I am going to have to make all kinds of decisions about what my new house will feel like. I have never done this before. Green paint I can pick. Now we are talking every little detail. I'll think about it more on the drive over.
















This nice little down pour could mean a special treat before I go. The thousands of potted Zephyr Lily bulbs that I still have, Lord help me, could bloom en masse.

The computer and Tropical Embellishments is being unplugged Wednesday night however. Will the Zephyr Lilies bloom in time?
















The jungle outside my window takes on a new presence when the walls are bare and the room is stripped clean except for the boxes on the floor.













See it really did rain. Manila Palms channel the rain water right down their trunks. When it rains hard, there is a river of water running down the palm. Brilliant survival strategy don't you think?
















Will the Zephyr Lilies bloom in time for the last image from Maui?
Stay tuned.

Back to packing.

Saturday, May 26, 2007

Good to the Last Flower

Another long day has ended. More stuff and more plants have left the premises.

The Buttercup Tree keeps on keeping on. It is spitting out flowers on some of the water sprout branches forming on its beheaded major limbs. Such radical pruning of trees generally causes the opposite of the intended effect and makes the tree grow taller much faster. It's next pruning may be even more radical, like to the ground.














My patch of the Blue Louisiana Iris is putting on its first flowers. Some plant shoppers spotted them before me and it helped spur the sale of quite a few of them.
















The Torch Ginger didn't even seem to take a rest this past winter and now are blooming up a storm as I dig up starts to sell from around the edge of the patch. The common light blue Agapanthus have a few early blooms next door. I want to dig these up too before I go.

















The strange gardener in paradise, me, growing Juniperus procumbens. To most people it is so not the image of tropical Hawaii. People would actually recoil when seeing it and dismiss it with disdain. When they would give you the list of requirements they want in a groundcover, short, low water, full sun, no maintenance, year round interest, keeps out weeds and of course, that would bloom 365 days a year, except for the flowers, this Juniper fit all the other criteria. Sadly for many people every plant in the garden must have a bloom. The idea of placing another blooming type of plant next to this as a groudcover would not compute. This Juniper was not tropical. It did not fulfill the fantasy.

Its much more common use in Hawaii is as a fake Bonsai.

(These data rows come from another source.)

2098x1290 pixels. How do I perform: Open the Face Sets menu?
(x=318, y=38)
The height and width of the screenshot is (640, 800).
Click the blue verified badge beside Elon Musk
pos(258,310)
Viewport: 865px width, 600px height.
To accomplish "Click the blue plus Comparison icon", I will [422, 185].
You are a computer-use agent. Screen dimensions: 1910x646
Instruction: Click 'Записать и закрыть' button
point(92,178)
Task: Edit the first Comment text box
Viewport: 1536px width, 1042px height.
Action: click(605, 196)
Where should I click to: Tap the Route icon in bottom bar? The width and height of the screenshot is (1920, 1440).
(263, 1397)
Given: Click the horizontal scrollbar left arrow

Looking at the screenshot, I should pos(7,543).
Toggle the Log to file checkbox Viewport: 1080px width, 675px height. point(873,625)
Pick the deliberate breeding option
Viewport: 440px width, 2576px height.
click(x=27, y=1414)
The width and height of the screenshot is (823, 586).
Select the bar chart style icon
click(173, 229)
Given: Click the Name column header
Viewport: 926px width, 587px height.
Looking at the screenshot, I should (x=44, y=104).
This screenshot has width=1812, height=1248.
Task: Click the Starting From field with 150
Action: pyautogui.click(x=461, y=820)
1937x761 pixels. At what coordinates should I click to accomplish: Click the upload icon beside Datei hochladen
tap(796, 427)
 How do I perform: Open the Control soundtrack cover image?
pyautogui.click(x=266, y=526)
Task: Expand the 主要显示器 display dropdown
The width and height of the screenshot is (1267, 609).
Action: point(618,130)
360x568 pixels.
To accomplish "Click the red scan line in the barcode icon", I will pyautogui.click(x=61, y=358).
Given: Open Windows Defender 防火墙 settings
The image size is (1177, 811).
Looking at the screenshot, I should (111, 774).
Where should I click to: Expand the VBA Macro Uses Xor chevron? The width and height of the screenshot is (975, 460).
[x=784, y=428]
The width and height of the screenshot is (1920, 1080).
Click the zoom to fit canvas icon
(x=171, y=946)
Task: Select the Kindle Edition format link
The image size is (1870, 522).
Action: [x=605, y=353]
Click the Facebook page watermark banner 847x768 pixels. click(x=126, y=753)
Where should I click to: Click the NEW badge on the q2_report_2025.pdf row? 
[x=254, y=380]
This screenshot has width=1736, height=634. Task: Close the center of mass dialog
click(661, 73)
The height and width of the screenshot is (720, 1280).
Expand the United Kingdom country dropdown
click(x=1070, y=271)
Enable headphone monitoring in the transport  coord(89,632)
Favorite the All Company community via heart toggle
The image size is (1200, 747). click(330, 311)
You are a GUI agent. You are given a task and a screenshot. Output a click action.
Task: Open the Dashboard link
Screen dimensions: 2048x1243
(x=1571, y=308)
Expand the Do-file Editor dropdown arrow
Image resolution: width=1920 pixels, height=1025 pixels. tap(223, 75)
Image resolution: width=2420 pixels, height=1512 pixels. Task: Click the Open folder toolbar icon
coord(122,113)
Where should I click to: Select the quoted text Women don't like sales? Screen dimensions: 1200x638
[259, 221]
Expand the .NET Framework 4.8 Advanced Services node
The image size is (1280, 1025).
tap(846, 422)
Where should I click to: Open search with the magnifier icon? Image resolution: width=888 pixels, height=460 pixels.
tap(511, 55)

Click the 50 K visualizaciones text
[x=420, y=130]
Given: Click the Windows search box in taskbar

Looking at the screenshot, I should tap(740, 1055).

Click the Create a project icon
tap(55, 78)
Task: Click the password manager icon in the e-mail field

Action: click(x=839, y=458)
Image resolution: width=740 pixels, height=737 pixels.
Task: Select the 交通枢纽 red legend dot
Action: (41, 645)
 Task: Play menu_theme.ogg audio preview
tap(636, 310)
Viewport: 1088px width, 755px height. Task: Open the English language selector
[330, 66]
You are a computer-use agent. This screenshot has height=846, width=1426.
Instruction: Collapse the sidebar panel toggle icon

Some of my plants look much better in the neighbors yard. The White Shrimp plant mixes with A'ali'i, Dodonaea viscosa. I collected both of these as cuttings and seed respectively in the wild during my explorations on Maui. One is now a desired native plant and the other is a very pretty slightly invasive weed.




















I think it is safe to say my neighbors were never bored when they looked into my garden.